27/11/2020

Olhar na Amazônia – Por Pedro de Camargo Neto

Olhar na Amazônia – Por Pedro de Camargo Neto

É inaceitável o grau de ilicitude existente. Cumprir a lei já poria o Brasil na vanguarda.

A questão das mudanças climáticas e o foco na redução dos gases de efeito estufa ganham prioridade internacional com a eleição de Joe Biden nos EUA. Foi importante tema de campanha e Biden reafirmou em seu pronunciamento, quando reconheceu a vitória, a prioridade para ações visando a enfrentar a complexa questão.

Para o Brasil, o olhar se volta para o desmatamento das florestas, grande produtor de gás carbônico, e o grande constrangimento existente em razão de compromissos já assumidos em acordos internacionais. A atenção se volta para a Amazônia, cuja complexidade é impossível de ser apresentada num texto. É importante, porém, não perder o foco.

É inaceitável o grau de ilicitude existente. Enfrentar a ilegalidade é claramente a maior prioridade, pois tolerar representa retroceder, mesmo com todo o esforço de avanço em outras questões também pertinentes.

Área com quase metade da dimensão do País em grande parte desconhecida, seria impossível saber o que lá acontece sem a tecnologia avançado. O sobrevoo permanente de satélites fotografa a superfície e a inteligência artificial permite um olhar preciso. É obrigatória decisão política da utilização do potencial dessa tecnologia.

No início de 2019 o governo sinalizou certa complacência com ilicitudes. O grileiro arriscou desmatando. O garimpo ousou. O extrativismo madeireiro continuou. As populações locais, abandonadas, continuaram suas irregularidades.

O fogo de 2019 acendeu forte sinal. O governo reagiu com a primeira intervenção de Garantia da Lei e da Ordem (GLO), enviando o Exército. Chegaram tarde. Este ano nova GLO na região, de novo com atraso. Os resultados foram positivos, mas claramente insuficientes.

O garimpo ilegal permanece. Não somente o garimpeiro com bateia em esforço de sobrevivência. Verdadeiras operações assemelhadas a mineradoras continuam atuando de maneira ilegal. É indesculpável, considerando o grau de informação disponível, com fotos de satélite de elevada precisão. A tecnologia permite identificar desmatamentos quase por metro quadrado, quanto mais tratores e caminhões em processo de destruição. O Exército, que é capaz de simular sofisticadas operações de guerra, foi incapaz de enfrentar o garimpeiro ilegal. A falta de decisão política é a única explicação.

O desmatamento diminuiu, mas persiste de maneira indefensável. O desmatamento ilegal, pois o legal é mínimo, irrelevante, sendo estéril a divergência em condenar o legal. Recentemente o governo britânico, baseado em estudos de seus especialistas, afirmou que no caso do Brasil, em especial na Amazônia, bastaria que as leis fossem aplicadas com vigor e assistiríamos até a um crescimento das florestas de cerca de 10%.

O Código Florestal criou o Cadastro Ambiental Rural (CAR), obrigando o produtor a fornecer seu perímetro e suas obrigações ambientais. São milhões de CARs na nuvem eletrônica. Os perímetros podem ser comparados com os limites das áreas privadas, públicas, indígenas, unidades de conservação. Os desmatamentos diários podem ser acompanhados com inteligência artificial. Não existe desculpa para não atuar com eficiência.

■ ■ ■

- _Instrução 1_
Traduza para o inglês esta frase do artigo sobre a Amazônia: "Os desmatamentos diários podem ser acompanhados com inteligência artificial."
- _Instrução 2_
Retome o artigo sobre a Amazônia logo após a última frase apresentada e dê continuidade ao texto.

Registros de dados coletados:
■ ■ ■

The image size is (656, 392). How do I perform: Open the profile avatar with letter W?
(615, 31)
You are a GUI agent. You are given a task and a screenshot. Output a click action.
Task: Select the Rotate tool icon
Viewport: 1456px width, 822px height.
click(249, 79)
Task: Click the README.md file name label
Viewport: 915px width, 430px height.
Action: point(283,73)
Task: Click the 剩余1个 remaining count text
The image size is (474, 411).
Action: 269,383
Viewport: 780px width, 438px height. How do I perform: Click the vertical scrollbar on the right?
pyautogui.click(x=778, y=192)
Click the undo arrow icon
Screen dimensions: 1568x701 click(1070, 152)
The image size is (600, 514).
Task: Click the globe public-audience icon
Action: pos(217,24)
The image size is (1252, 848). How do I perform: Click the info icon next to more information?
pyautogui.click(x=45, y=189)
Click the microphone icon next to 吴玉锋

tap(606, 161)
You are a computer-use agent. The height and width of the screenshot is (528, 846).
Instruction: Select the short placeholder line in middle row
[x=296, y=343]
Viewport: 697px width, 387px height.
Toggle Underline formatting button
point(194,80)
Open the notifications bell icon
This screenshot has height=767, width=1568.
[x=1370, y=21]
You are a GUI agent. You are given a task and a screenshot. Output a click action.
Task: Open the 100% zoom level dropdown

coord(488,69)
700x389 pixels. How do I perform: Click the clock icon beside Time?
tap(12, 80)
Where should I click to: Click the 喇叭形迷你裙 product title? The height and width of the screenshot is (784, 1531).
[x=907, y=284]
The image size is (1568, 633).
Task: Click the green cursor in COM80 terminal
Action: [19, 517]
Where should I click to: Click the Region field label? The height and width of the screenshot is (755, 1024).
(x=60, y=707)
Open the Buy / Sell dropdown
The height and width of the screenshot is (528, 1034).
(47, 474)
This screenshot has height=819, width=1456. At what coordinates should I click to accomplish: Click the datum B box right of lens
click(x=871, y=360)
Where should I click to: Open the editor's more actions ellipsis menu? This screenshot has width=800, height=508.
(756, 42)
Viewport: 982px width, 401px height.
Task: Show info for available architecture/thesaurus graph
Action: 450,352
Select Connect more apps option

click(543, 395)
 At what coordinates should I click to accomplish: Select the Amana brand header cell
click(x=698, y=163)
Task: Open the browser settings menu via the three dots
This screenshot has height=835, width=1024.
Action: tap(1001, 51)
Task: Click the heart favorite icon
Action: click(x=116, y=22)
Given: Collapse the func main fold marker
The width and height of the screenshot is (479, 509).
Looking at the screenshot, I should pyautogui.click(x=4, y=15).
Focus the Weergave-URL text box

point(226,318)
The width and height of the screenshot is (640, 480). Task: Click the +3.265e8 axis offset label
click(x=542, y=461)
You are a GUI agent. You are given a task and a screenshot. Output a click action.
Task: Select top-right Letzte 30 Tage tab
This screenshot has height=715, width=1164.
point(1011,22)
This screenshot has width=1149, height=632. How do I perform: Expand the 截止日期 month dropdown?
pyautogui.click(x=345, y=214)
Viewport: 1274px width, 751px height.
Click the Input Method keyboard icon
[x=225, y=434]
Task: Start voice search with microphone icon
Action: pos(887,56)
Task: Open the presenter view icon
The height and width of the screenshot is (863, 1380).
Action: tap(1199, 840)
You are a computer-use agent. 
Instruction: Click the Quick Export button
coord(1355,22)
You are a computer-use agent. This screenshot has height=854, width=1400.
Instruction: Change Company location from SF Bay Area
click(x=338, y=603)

■ ■ ■

- _Resposta esperada 1_
Daily deforestation can be monitored with artificial intelligence.

- _Resposta esperada 2_
A validação dos CARs fornecidos pelo produtores tem enorme atraso. O enquadramento nas obrigações do Código Florestal precisa ser impulsionado de maneira organizada. Essa regularização, longe de trivial, e que tem o apoio dos produtores, precisa ser valorizada. Mais que isso, apoiada. Representará a recuperação de áreas de preservação permanente, a proteção de nascentes e reservas, regeneração extremamente relevante.

As famílias que foram induzidas a mudar para a região, décadas atrás, continuam abandonadas. Faltam saúde, educação, e aos pequenos produtores falta a regularização fundiária, a obtenção de um título de propriedade que lhes permita se inserir na legalidade, incluída a ambiental. Novamente cumpre ao poder público equacionar essa injustiça. São milhares de pequenos produtores que precisam ser apoiados. Ao se inserirem na legalidade, representam um esforço de sustentabilidade e distanciamento dos desmatamentos.

Crescentemente escutamos apresentarem o sedutor conceito de bioeconomia, ainda sem suficiente clareza. Importante desenvolver novas soluções sem esquecer que a emergência exige respostas imediatas.

As produções tradicionais na região precisam avançar em produtividade. Levantar a baixa produtividade para níveis mesmo médios representaria importantes melhoras de qualidade de vida. Liberaria significativas áreas hoje com baixa produtividade que, regeneradas, representariam importante avanço. O elo essencial da educação tecnológica precisa ser reconstruído.

Muito é dito sobre o desenvolvimento de um mercado de carbono, na procura de recursos financeiros dos países desenvolvidos e deficitários em suas metas nos compromissos do clima. Certamente uma visão interessante, porém ainda difícil de mensurar. Poderá ser algo relevante, mas dificilmente atenderá ao essencial.

Chego à questão do aquecimento global. É desnecessário entrarmos nessa importante polêmica política e tecnológica. Vamos caminhar com vigor para a legalidade. O rigoroso cumprimento da legislação já colocaria o País na vanguarda (Pedro de Camargo Neto é produtor rural; O Estado de S.Paulo, 27/11/20)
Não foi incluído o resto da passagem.